Your comment: "I havent been posting a lot for the last weeks. I am a bit out of good ideas or the drive to start new ideas!"

So why not try to elicit responses from this blog's readership re experiences with the use of (prescription) drugs on their fluency levels? Stuttering is possibly a neurochemically heterogeneous disorder (e.g., dopamine imbalance-too much or too little-and perhaps other neurochemical imbalances). In addtion, it may be a pharmacological-result heterogeneous disorder (much like depression whereby individuals respond differently to different serotonin uptake inhibitors even though there may be a single cause). With this much potential heterogeneity, it may be an almost impossible task to statistically tease "true results" from the placebo results. So we may have to rely on anecdotal evidence from the disfuent community. Amd let's not worry too much about placebo effects--if anything provides relief, placebo or not, it is good.

Robert said...

I've always found it difficult to explain to doctors that the medicines they want to prescribe increase my stuttering. This one doctor wanted me to take 10 mg of crester per day. It drastically increase my stuttering and I could only take a quarter of the pill. Even so it still affects my stuttering. Strangely enough a quarter of a 10 mg crester dropped my cholesterol to a healthy 150. The doctor looked at me, and shook his head and said that he thought I was psyching myself out.
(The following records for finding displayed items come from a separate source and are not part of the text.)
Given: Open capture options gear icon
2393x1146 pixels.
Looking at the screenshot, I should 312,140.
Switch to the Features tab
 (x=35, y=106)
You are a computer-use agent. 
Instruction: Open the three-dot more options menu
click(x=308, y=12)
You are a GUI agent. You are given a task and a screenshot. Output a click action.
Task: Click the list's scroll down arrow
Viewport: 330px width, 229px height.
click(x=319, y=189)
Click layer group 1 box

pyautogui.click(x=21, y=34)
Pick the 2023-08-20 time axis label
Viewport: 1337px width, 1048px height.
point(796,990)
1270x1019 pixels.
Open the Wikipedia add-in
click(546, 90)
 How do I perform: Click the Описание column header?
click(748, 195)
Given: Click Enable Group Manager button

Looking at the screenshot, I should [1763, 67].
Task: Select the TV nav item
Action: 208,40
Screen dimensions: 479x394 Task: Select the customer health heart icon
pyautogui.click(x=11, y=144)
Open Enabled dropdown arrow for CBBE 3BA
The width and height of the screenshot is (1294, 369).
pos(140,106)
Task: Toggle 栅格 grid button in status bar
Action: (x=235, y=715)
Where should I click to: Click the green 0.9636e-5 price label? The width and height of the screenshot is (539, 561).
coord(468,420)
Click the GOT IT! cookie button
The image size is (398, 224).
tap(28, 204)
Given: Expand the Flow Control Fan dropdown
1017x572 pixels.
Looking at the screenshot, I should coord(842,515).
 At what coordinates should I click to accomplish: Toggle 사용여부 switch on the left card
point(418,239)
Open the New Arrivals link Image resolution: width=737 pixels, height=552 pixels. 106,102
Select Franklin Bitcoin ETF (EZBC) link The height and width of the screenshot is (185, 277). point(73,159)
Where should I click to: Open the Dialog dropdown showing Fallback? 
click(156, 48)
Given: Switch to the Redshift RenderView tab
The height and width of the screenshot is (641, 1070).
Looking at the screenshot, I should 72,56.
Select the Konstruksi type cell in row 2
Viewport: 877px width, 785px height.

I know that there are mysterious clues in all the things that increase my stuttering. Why would protein power, antihistamine, caffeine, motrin, and many others substances lock up my vocal cords? If stuttering was just a learned habit it would not have this component.

Anonymous said...

To Robert: It is hard to understand why crestar would increase your disfluency since it is focused on cholestorol and is not a psychotropic medication. I wonder what would happen if your doctor gave you a placebo and told you that it was crestar?
On the other hand, caffeine and antihistamine do have effects on brain chemistry. I guess the objective would be to find a medication that affects your fluency in a positive way.